I'm running a simple static website using CloudFront and an S3 bucket, but I'm really concerned about the lack of built-in rate limiting. It feels risky since someone could easily bombard my endpoint with requests from a CLI, leading to unexpected resource usage and costs. I've been exploring the idea of using Proof of Work (PoW) schemes for rate limiting through CloudFront functions. Is there anyone out there who has looked into this or knows of any open source projects related to it? Also, I'm open to other solutions for preventing bad actors from using too many resources. My traffic is usually low and I don't want to deal with high traffic issues, which makes me consider switching to a small EC2 instance instead.
3 Answers
Premature optimization is a real thing! If your traffic isn't significant, maybe you don’t need to go all out yet. That said, CloudFront caching will definitely help. Cached assets won't hit your S3 every time, reducing unnecessary requests.
Honestly, if your traffic is low, I'd say don’t stress too much about it. Just use the free tier of CloudFlare for some basic protection. It's a solid way to handle this without overcomplicating your setup right now.
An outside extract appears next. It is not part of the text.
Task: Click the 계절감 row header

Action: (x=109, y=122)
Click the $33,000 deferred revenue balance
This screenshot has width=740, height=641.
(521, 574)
Have you thought about using a rate limit rule through AWS WAF? It could be a straightforward solution. Even though I get that it might seem a bit pricey, the costs can be reasonable compared to using CloudFront functions. AWS WAF has a base charge, and then it’s around $0.60 per million requests, which isn’t too bad.
Just keep in mind that AWS WAF blocks requests temporarily (like for 5 minutes), so it might not fully prevent abuse.
That’s a good point! I was dismissing it originally, but it doesn’t seem too expensive after all when you compare it to CloudFront. I might just go with WAF for added protection!
Haha, I get that! I guess I’m just a bit paranoid. After testing with some curl commands, I saw requests hitting CloudFront still, even without hitting S3. I'm thinking of setting up an alarm to monitor traffic and potentially using a Lambda function to manage it.